On August 13, 2012, the U.S. Commodity Futures Trading Commission (“CFTC” or “Commission”) issued a joint final rulemaking in conjunction with the U.S. Securities and Exchange Commission (“SEC”) further defining the term “Swap” as required under Title VII of the Dodd-Frank Wall Street Reform and Consumer Protection Act, which was enacted in July 2010 in response to the 2008 financial crisis. Title VII of the Act established a new framework for the regulation of the over-the-counter (“OTC”) derivatives markets. The Act requires the CFTC and SEC to establish a number of new regulations to implement the requirements of the Act, including further definitions of what constitutes a “Swap,” as well as defining two new classes of market participants: Swap Dealers and Major Swap Participants. Together, these foundational definitions determine which market participants may be subject to more than 50-plus new CFTC regulations.
Definition of Swap
The definition of what constitutes a “Swap” under the Dodd-Frank Act is key to determining whether a market participant meets the definition of a Swap Dealer or Major Swap Participant, and to how the new regulatory framework and obligations should be applied. As discussed below, the level of swap activity that a market participant engages in determines how it will be treated under the new regulatory framework.
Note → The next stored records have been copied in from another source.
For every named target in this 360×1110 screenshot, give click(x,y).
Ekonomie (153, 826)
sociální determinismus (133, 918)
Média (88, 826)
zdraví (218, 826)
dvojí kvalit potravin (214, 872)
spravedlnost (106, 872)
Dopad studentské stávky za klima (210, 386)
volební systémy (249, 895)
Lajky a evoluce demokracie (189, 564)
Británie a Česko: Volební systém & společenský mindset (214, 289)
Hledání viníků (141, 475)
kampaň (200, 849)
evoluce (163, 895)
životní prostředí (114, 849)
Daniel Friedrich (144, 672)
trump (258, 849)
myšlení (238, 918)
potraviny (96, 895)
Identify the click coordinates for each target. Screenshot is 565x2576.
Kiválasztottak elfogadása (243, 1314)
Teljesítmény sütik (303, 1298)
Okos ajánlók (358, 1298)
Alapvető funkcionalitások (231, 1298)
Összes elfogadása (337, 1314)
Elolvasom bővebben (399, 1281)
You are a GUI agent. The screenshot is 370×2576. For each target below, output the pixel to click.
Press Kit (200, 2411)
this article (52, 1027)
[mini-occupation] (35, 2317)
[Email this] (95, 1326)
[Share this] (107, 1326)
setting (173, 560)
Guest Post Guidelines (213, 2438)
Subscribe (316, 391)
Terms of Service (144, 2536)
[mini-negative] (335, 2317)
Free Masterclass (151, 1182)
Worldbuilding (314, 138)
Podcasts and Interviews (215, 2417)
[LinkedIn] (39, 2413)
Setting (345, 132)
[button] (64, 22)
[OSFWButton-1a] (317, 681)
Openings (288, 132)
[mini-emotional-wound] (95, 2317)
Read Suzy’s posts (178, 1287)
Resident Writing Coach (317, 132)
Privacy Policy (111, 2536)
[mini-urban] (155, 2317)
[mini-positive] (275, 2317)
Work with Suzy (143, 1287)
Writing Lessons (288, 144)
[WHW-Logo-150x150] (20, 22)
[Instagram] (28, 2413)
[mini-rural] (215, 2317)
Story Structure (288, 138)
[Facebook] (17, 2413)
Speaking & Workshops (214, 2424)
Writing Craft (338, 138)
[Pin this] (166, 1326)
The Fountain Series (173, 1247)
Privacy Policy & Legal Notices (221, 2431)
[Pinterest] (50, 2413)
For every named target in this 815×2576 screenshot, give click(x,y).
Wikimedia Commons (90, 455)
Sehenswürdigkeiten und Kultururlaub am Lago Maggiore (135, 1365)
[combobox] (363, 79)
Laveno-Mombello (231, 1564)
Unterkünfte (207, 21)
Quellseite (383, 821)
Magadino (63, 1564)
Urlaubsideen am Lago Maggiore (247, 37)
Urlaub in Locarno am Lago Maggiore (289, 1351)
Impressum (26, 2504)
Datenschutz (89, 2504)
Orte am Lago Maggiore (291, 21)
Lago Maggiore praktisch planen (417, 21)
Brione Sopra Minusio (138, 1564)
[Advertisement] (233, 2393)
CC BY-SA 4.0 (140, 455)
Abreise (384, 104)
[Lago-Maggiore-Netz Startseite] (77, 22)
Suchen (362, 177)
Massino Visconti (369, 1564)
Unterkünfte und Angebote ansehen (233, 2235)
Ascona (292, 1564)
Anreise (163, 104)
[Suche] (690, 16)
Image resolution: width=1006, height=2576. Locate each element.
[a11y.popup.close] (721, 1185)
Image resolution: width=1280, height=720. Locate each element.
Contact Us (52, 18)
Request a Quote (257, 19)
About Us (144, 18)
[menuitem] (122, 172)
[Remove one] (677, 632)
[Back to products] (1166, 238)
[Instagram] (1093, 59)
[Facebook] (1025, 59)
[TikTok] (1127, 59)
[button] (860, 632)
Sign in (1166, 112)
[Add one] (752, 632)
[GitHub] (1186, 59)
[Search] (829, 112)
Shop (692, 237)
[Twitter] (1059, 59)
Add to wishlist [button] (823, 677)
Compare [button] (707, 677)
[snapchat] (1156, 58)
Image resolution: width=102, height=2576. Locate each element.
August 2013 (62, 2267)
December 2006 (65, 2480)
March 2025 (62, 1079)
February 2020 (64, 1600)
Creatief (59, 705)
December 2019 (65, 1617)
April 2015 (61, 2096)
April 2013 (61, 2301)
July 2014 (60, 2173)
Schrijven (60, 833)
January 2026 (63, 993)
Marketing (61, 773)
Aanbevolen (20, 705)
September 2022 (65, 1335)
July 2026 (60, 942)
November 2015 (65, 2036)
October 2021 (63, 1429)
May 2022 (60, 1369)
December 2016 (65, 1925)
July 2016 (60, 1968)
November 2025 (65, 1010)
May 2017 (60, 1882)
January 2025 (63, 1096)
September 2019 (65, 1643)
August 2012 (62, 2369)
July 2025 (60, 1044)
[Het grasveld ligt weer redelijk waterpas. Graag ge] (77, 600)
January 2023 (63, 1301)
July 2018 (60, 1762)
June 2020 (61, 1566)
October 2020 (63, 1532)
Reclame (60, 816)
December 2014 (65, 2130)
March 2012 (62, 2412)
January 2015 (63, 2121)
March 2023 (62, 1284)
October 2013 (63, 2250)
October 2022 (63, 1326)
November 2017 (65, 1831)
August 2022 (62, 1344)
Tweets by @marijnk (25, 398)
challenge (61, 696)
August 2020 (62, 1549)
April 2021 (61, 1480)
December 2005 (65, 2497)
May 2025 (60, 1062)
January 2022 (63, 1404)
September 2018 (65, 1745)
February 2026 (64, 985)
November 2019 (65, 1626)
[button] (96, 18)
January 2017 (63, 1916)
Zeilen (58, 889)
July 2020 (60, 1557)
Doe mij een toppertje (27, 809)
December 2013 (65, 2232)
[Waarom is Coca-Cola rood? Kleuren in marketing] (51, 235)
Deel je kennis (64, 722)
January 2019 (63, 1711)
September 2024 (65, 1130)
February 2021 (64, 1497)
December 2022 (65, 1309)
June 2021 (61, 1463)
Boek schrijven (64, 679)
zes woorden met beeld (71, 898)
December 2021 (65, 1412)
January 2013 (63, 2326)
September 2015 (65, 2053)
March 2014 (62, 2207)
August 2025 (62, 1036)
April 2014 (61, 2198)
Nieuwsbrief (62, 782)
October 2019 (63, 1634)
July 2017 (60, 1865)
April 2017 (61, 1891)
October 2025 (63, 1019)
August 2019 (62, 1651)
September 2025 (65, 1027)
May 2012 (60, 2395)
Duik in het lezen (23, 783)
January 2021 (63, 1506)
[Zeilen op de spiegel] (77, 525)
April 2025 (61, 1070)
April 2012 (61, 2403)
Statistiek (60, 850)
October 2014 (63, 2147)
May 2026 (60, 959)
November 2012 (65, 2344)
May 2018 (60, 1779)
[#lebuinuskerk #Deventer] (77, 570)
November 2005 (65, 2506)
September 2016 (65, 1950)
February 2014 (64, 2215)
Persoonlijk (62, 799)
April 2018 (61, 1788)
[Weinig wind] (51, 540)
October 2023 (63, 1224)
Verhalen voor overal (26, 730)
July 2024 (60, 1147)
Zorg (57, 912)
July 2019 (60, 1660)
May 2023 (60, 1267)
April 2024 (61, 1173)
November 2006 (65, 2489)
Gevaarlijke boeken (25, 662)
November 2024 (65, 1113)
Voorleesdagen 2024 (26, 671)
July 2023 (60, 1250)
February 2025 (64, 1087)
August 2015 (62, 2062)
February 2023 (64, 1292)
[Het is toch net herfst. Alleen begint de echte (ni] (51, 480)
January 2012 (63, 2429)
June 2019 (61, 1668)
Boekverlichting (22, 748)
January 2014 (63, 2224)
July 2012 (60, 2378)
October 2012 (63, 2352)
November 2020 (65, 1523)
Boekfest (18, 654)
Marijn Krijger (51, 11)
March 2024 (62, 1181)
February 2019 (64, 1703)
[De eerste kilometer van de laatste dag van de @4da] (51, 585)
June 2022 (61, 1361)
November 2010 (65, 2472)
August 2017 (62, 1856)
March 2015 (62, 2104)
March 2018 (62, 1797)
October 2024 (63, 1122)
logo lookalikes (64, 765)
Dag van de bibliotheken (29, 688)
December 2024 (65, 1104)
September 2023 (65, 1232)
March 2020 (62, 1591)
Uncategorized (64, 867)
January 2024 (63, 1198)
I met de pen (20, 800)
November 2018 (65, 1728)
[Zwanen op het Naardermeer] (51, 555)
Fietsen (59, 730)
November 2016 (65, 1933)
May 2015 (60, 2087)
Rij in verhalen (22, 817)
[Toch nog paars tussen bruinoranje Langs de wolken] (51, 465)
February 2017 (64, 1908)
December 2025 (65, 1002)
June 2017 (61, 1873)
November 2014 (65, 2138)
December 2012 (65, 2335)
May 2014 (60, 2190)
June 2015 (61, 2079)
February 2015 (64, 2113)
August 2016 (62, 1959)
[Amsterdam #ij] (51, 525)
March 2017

The statutory definition of “Swap” is lengthy, but generally includes any agreement, contract, or transaction that is a put, call, cap, floor, collar, or similar option for the purchase or sale (or based on the value of) one or more interest rates, currencies, commodities, securities, debt instruments, indices, quantitative measures, or other kind of financial/economic interests or property. The definition does not include any contract of sale of a commodity for future delivery, authorized leverage contracts, security futures products, or any sale of a nonfinancial commodity or security for deferred shipment or delivery (so long as the transaction is intended to be physically settled).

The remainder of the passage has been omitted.